Odświeżanie z klasą – 20 najciekawszych remasterów i remake’ów gier
Trudno dziś o dobre skojarzenia ze słowem „remaster” – ale czy na pewno słusznie? Przypominamy najlepsze przykłady odświeżania gier w historii branży, te starsze i te nowsze, zarówno remastery, jak i całościowe remake'i.
Spis treści
- Odświeżanie z klasą – 20 najciekawszych remasterów i remake’ów gier
- Broken Sword: The Shadow of the Templars – Director’s Cut
- Bully: Scholarship Edition
- Castle of Illusion i DuckTales
- Sid Meier’s (Civilization IV) Colonization
- Final Fantasy III i IV na NDS-a
- Metal Gear Solid: The Twin Snakes
- Metro 2033 Redux
- The Secret of Monkey Island i Monkey Island 2 Special Edition
- Oddworld: Abe’s Oddyssey New N’ Tasty
- Prince of Persia Classic
- Ratchet & Clank (2016)
- realMyst: Masterpiece Edition
- Resident Evil HD
- Sid Meier’s Pirates!
- Super Mario 64 DS
- The Legend of Zelda: Ocarina of Time 3D
- The Settlers II: 10-lecie
- Tomb Raider: Anniversary
- Wings! Remastered Edition
- Przygodówki Sierry w wersji VGA
The Secret of Monkey Island i Monkey Island 2 Special Edition
Wypadałoby też wreszcie podać przykład zrobionego po latach remake’u przygodówki, który w odróżnieniu od Broken Sword: The Shadow of the Templars – Director’s Cut może pochwalić się również (albo wręcz przede wszystkim) upiększoną oprawą graficzną. Sięgnijmy więc po pozycje z najwyższej półki – odświeżone wersje dwóch pierwszych odsłon serii Monkey Island, wypuszczone przez LucasArts w 2009 i 2010 roku (po 19 latach od wydania pierwowzorów).
W tym przypadku unowocześniona oprawa wizualna gra pierwsze skrzypce. Zastąpienie oryginalnych rysunków (bazujących na palecie 256-kolorów) zupełnie nowymi grafikami robi kolosalne wrażenie – zwłaszcza że twórcy nie tylko przerysowali stare tła, ale pokusili się także o dorzucenie tego i owego w wybranych miejscach. Zachowano przy tym możliwie największą zgodność z pierwowzorem, by dało się przełączać w locie między pierwotnym a odświeżonym wyglądem gry.

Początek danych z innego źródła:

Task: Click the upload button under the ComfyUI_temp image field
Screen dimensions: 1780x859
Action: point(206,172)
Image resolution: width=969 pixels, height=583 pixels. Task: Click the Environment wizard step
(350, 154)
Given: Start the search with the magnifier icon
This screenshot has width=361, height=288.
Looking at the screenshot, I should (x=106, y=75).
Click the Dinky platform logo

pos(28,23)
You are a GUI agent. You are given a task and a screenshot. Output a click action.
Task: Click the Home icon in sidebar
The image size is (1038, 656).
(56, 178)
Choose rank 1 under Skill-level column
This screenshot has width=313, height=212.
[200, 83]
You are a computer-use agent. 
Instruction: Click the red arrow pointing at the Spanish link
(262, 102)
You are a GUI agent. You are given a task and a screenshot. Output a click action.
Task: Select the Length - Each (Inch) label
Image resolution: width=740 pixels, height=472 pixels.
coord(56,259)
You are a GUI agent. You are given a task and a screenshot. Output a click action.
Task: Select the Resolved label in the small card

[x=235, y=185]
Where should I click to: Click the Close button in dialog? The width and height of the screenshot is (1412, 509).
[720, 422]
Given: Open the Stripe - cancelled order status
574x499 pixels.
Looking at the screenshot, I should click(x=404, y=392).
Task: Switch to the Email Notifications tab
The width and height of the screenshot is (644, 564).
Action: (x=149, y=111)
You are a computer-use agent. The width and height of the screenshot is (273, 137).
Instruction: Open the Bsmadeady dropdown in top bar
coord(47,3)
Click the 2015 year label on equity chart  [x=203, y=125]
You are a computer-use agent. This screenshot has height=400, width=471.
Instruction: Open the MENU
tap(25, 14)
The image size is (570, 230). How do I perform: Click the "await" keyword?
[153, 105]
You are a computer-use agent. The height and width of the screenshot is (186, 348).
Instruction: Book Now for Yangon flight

Jakby tego było mało, LucasArts zapewniło także zmodernizowany interfejs (choć zgodny z duchem rozwiązań typowych dla gatunku point-and-click na początku lat 90.), system podpowiedzi oraz udźwiękowione dialogi w wykonaniu oryginalnych aktorów, którzy zadebiutowali w trzeciej części serii. Lepszej okazji, by poznać początek przygód Guybrusha Threepwooda, nie sposób sobie wyobrazić!